• _Задания_:
1: Ответьте по фрагменту текста на вопросы, каждый ответ с новой строки с той же пометкой:
(a) Какую должность занимает Судакова Наталия Евгеньевна?
(b) Императивы чего призвана укрепить инклюзия?
(c) Какое понятие стоит последним в перечне ключевых слов?
2: Перечислите все ключевые слова, приведенные во фрагменте текста.

• _Фрагмент текста_:

Судакова Наталия Евгеньевна, к. пед. н., директор Института
педагогики, психологии и философии образования АНО ДПО «Московская
академия профессиональных компетенций» more
В статье показано становление новой универсалии современной культуры – инклюзии, которая призвана укрепить императивы социальной справедливости и солидарности в масштабах глобального мира. Инклюзия как сложностная мировоззренческая универсалия культуры представлена в перспективе реализации новой культурной политики стран БРИКС. Подчеркивается, что опора на социокультурный опыт каждой страны позволяет рассмотреть особенности формирования инклюзивного мышления, мировоззренческим ядром которого становится понимание инклюзии как универсалии, стимулирующее внимание к ценностям гуманизма в новых культурных инициативах. В процессе исследования вскрываются проблемы бедности, гендерного неравенства, эксклюзии людей с разными формами дефицита в области здоровья, по-разному проявляющиеся в эпоху глобализации в странах БРИКС.
Ключевые слова: глобализация, культурные императивы, универсалии культуры, инклюзия, сложностность, культурная политика, БРИКС, Другой.
Cultural Imperatives in the Age of Globalization: Inclusion in the Perspective of BRICS Cultural Policy
Olga N. Astafieva, Natalia E. Sudakova.

• _Извлечённые данные_:
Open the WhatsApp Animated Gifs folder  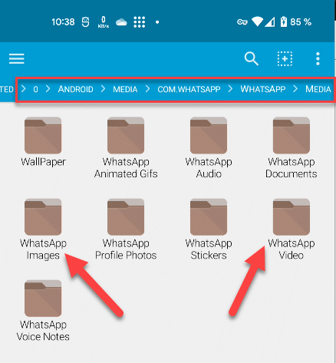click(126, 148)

...

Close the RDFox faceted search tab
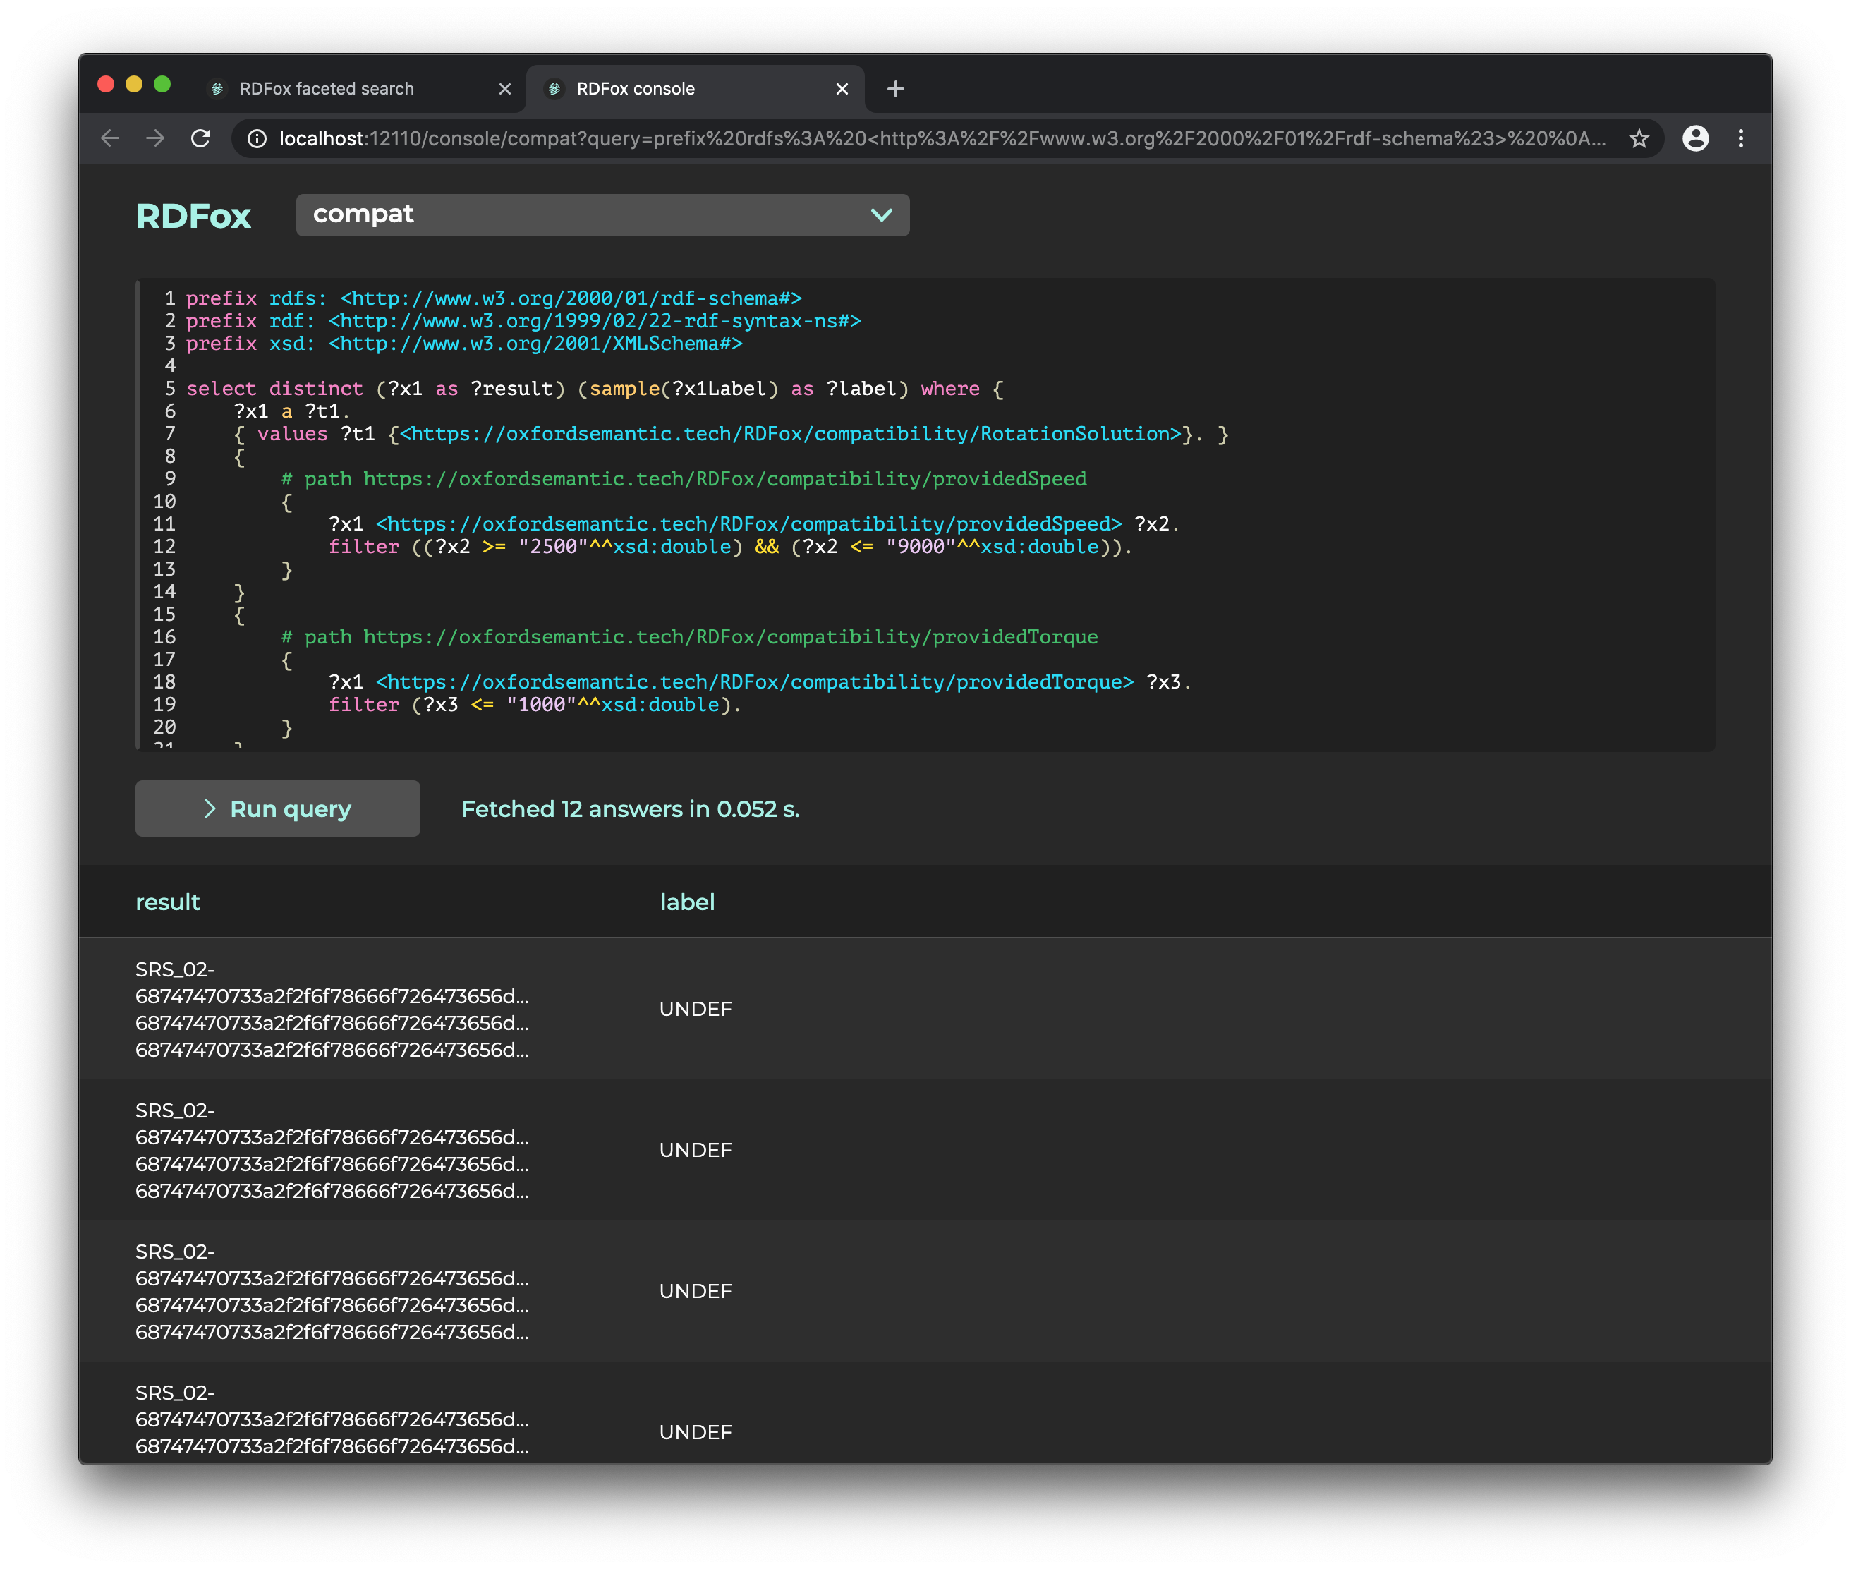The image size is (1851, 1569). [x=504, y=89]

• _Ответы_:
1:
(a) Директор Института педагогики, психологии и философии образования АНО ДПО «Московская академия профессиональных компетенций».
(b) Социальной справедливости и солидарности.
(c) Другой.

2: глобализация, культурные императивы, универсалии культуры, инклюзия, сложностность, культурная политика, БРИКС, Другой